Heart rate variability (HRV) is a tool used to measure autonomic nervous function; however, there is no evidence that it can be used to define sympathetic hyperactivity in men with lower urinary tract symptoms (LUTS). We suspected that LUTS would differ between sympathetic hyperactive and hypoactive patients. Therefore, we measured HRV and divided the LUTS patients into two groups, a sympathetic hyperactive group and a sympathetic hypoactive group according to the low frequency/high frequency (LF/HF) ratio and made clinical comparisons between the groups.


A total of 43 patients with symptomatic LUTS (International Prostate Symptom Score [IPSS] over 8) and 49 healthy volunteers were enrolled. No subjects had diseases that could affect the autonomic nervous system, such as diabetes or hypertension. Electrocardiographic signals were obtained from subjects in the resting state and HRV indexes were calculated with spectral analyses. We divided the LUTS patients into two groups by an LF/HF ratio of 1.9, which was the median value in the healthy volunteers, and compared the differences in clinical characteristics, IPSS, prostate-specific antigen (PSA), and transrectal ultrasound (TRUS) results. The parameters were compared by independent sample t-test by use of SPSS ver. 19.
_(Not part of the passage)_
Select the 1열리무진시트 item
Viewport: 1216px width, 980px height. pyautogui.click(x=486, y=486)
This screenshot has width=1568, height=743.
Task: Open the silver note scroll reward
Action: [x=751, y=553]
There were no significant differences in age, serum PSA, or volume of the prostate between the 2 LUTS groups. However, analyzing IPSS questionnaires between two groups showed that there were significant differences in mean of Q2 score (frequency) and storage symptom score ([Q2+Q4+Q7]/3) (P<0.05).


We suggest that an imbalance of autonomic nervous system activity may be a factor that evokes varieties of symptoms in men with LUTS. LUTS patients with hypoactive sympathetic tone may suffer from frequency and storage symptoms.



    Lower urinary tract symptoms (LUTS) are relatively common in aging men, and they have been known to greatly affect quality of life [1]. Because the number of men with benign prostatic hyperplasia (BPH) and LUTS continues to increase, it is important that the underlying pathogenesis of the disease is well understood. The relationship between LUTS and objective measures of BPH, such as prostate size and urodynamic parameters, has proved difficult to determine [2].
    Heart rate variability (HRV) is widely used as a noninvasive tool that shows the balance of the cardiovascular system controlled by the sympathetic and parasympathetic divisions of the autonomic nervous system (ANS) [3]. HRV is related to many urologic diseases, such as erectile dysfunction, female incontinence and chronic prostatitis [2,46]. Recent studies have shown a correlation between ANS tone and LUTS, and with metabolic syndrome, which can affect ANS tone and also shows a correlation with BPH [7,8]. However, not all patients with LUTS have sympathetic hyperactivity. Therefore, we investigated the clinical differences between LUTS patients with sympathetic hyper-activity and sympathetic hypoactivity.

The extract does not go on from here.